Barr's initial tweet on Jarrett was roundly rebuked as it went viral and deemed "abhorrent, repugnant and inconsistent with our values" by ABC Entertainment President Channing Dungey, who announced the show was being canceled within hours. Disney CEO Bob Iger added that cancellation was "the right thing" to do.
On Wednesday, President Donald Trump took to Twitter to question why he hasn't gotten any calls from Iger apologizing "for the HORRIBLE statements made and said about me on ABC" when Jarrett had said Iger called her about Barr. He didn't explain what statements he was referring to.
Trump has been a booster of "Roseanne," and the tweet was his first comment since its cancellation.
White House press secretary Sarah Huckabee Sanders said later Wednesday that Trump was merely calling out "media bias," not defending Barr's comments.
On Tuesday, the White House wouldn't say whether he thought the show should be canceled. "I think that we have a lot bigger things going on in the country right now, certainly that the President is spending his time when it comes to policy," Sanders said.
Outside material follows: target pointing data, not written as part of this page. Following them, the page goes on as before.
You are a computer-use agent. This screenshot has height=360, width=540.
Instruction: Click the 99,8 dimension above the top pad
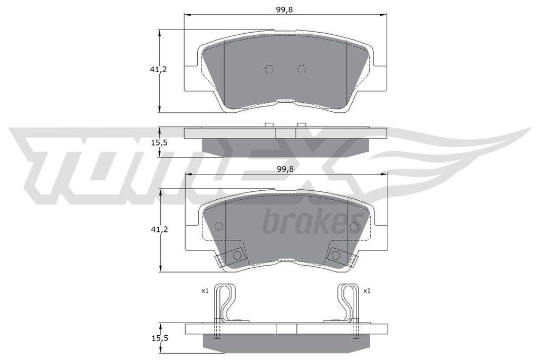[x=284, y=9]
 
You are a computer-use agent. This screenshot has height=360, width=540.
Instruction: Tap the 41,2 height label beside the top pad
[x=158, y=69]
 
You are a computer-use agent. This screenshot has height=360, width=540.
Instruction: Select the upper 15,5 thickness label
[x=159, y=142]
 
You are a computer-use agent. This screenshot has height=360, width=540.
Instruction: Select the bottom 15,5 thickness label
[x=160, y=338]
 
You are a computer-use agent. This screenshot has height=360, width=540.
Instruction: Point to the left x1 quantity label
[x=205, y=291]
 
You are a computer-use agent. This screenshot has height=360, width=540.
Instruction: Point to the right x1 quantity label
[x=367, y=291]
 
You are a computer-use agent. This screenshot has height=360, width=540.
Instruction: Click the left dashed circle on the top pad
[x=269, y=69]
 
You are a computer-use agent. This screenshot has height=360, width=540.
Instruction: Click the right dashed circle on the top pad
[x=302, y=69]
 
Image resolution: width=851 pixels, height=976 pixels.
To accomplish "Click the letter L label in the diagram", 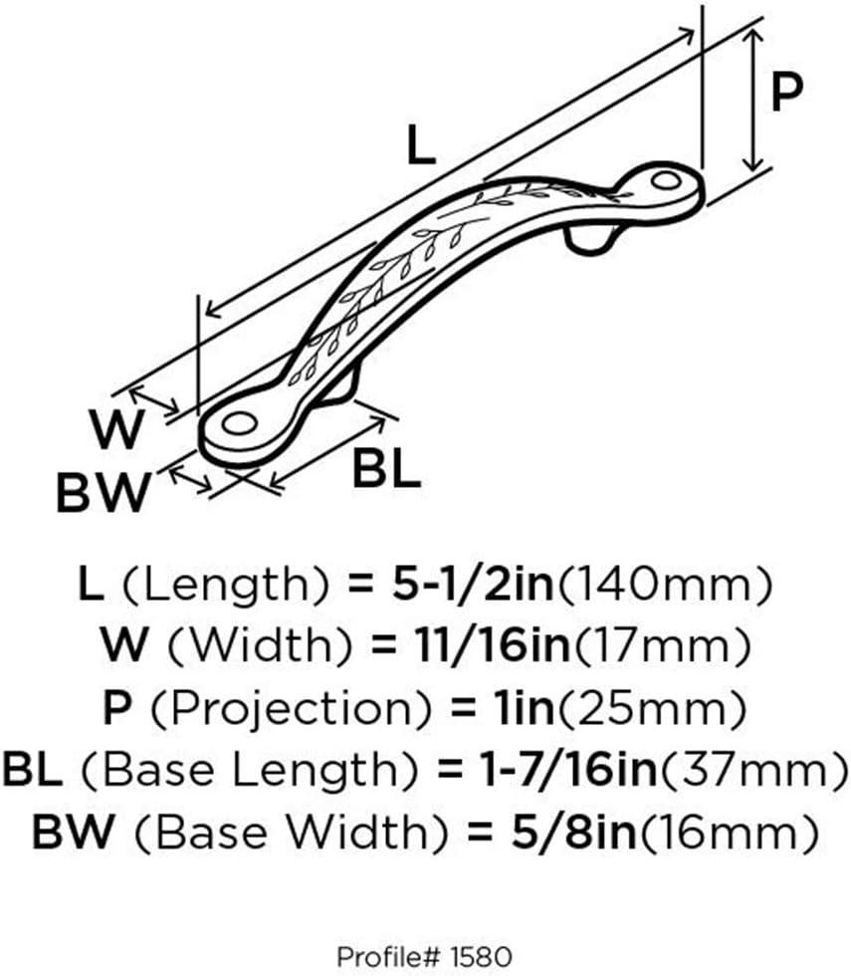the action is pos(420,145).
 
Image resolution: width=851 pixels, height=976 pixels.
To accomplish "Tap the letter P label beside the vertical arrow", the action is pos(786,91).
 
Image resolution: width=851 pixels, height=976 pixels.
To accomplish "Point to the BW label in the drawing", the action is pos(104,492).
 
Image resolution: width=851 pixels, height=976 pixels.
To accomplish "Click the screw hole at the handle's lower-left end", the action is pos(240,423).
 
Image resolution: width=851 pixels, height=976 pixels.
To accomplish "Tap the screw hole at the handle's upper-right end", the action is pos(666,181).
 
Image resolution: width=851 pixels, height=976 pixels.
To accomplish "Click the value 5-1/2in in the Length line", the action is pos(473,585).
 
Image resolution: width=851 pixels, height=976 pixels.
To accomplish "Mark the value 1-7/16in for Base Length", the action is pos(568,769).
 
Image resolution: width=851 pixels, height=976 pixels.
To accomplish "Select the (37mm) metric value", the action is pos(754,770).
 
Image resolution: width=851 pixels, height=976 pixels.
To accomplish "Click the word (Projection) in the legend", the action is pos(291,709).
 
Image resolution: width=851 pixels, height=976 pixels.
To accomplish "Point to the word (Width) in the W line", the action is pos(260,646).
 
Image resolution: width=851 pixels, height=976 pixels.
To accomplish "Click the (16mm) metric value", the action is pos(730,833).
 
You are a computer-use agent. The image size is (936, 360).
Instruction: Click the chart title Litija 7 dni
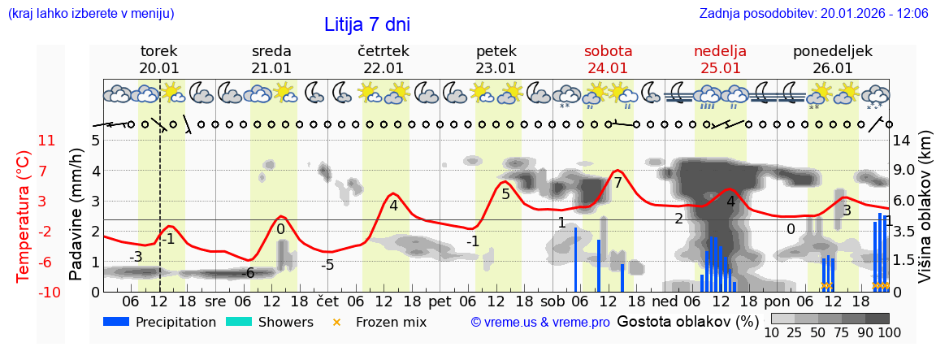coord(367,24)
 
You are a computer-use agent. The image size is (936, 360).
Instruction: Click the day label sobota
coord(608,51)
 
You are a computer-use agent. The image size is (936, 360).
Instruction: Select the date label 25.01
coord(720,68)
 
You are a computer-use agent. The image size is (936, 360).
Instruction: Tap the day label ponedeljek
coord(833,51)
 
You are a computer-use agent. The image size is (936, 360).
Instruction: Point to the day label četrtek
coord(384,51)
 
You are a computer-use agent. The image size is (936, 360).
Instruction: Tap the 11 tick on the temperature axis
coord(47,141)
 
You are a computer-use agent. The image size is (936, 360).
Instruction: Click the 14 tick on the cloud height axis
coord(902,141)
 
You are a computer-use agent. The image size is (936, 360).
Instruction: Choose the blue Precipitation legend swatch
coord(116,322)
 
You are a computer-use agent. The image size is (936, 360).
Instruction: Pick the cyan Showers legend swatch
coord(239,322)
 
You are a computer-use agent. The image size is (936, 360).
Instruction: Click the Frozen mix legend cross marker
coord(337,322)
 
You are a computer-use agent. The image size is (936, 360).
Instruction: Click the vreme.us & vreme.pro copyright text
coord(540,323)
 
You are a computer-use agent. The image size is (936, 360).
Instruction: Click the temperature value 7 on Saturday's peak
coord(618,183)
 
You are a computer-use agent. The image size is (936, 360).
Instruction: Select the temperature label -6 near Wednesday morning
coord(249,273)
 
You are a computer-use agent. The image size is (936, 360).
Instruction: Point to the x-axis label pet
coord(440,301)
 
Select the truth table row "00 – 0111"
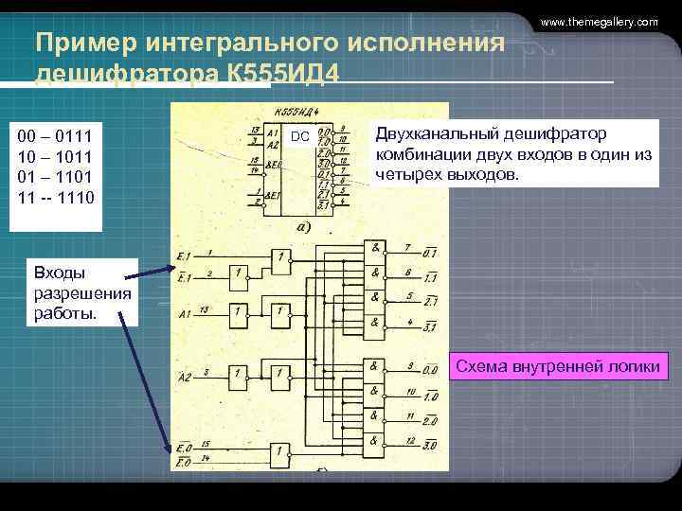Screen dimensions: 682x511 click(54, 138)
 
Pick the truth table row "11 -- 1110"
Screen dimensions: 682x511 click(56, 197)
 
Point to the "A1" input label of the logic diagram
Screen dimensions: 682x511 click(185, 311)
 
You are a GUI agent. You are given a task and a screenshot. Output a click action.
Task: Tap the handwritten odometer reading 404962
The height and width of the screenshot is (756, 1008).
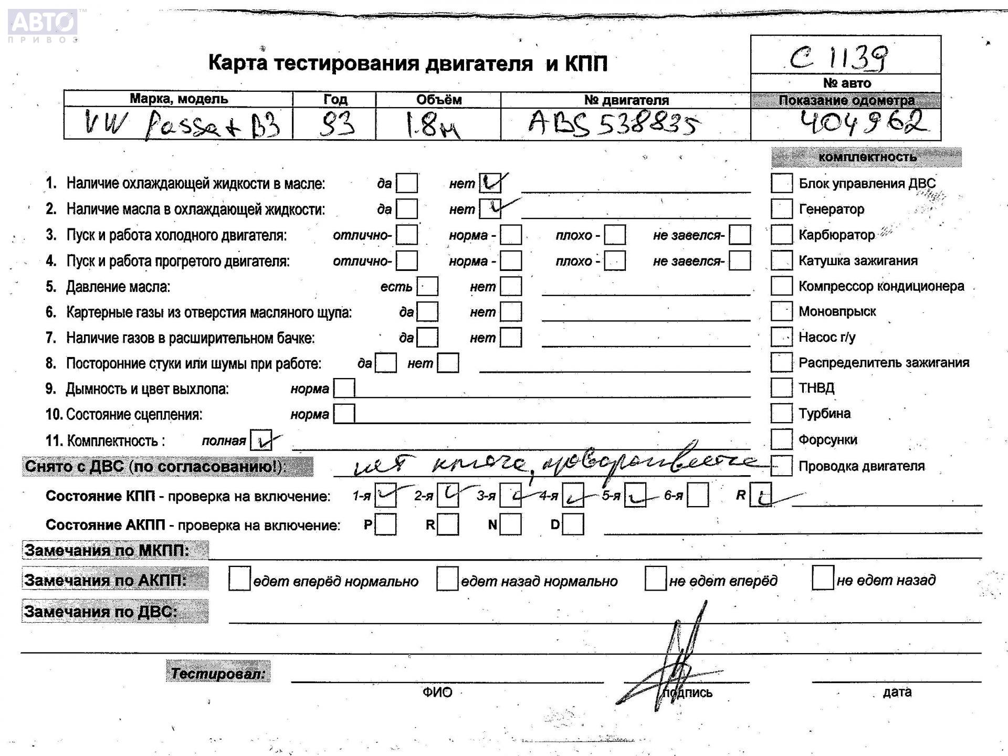click(862, 123)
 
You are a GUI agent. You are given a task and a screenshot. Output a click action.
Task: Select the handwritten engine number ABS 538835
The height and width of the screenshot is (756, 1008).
click(613, 124)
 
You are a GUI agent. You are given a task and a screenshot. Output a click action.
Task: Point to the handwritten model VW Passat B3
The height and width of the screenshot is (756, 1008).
click(181, 125)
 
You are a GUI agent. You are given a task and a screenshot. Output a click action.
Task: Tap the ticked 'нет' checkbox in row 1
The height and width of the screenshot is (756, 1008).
click(490, 183)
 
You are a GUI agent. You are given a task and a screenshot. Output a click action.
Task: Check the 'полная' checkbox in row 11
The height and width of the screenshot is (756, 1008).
click(261, 440)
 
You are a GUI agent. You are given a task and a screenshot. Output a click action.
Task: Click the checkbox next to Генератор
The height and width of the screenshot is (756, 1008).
click(781, 209)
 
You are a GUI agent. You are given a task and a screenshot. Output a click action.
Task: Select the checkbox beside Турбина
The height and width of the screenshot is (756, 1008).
click(781, 413)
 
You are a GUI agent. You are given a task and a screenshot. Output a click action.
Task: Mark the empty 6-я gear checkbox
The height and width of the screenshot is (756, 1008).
click(698, 495)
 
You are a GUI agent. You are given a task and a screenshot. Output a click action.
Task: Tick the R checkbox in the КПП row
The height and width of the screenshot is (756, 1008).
click(761, 495)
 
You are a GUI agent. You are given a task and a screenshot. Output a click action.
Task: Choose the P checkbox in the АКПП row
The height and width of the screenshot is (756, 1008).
click(385, 524)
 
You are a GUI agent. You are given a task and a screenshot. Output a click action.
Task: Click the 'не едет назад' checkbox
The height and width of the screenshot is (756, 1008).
click(823, 578)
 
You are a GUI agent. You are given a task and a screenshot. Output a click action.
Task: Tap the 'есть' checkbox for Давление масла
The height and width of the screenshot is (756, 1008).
click(427, 287)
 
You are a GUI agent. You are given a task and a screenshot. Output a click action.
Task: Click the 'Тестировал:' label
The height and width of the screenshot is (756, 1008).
click(218, 673)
Barr apologized to Jarrett, who later called the incident a "teaching moment" about race in America, and vowed to leave Twitter.
But she continued tweeting late into the night and on into the morning.
Among the activity, Barr retweeted a comment about another controversial claim she made, the false accusation that Jewish billionaire and Holocaust survivor George Soros collaborated with Nazis when he was a boy in Hungary.
She claimed she thought that Jarrett was Saudi — though five years ago Barr compared another black Obama adviser, Susan Rice, to an ape, saying she looked like a man with ape's genitalia. (The tweet has been deleted, but contemporaneous traces of it remain online.)
And Barr retweeted others who claimed that ABC was hypocritical for singling her out when other people on the network have said controversial things.
Other members of the "Roseanne" cast spoke out against Barr's remarks, and she took notice.
"You throw me under the bus," Barr tweeted at Michael Fishman.
"Wow! Unreal," she said in reply to Sara Gilbert.
When supporters of Barr's called Gilbert thankless and disloyal, Barr replied that she feels bad for Trump, who "goes thru this every single day."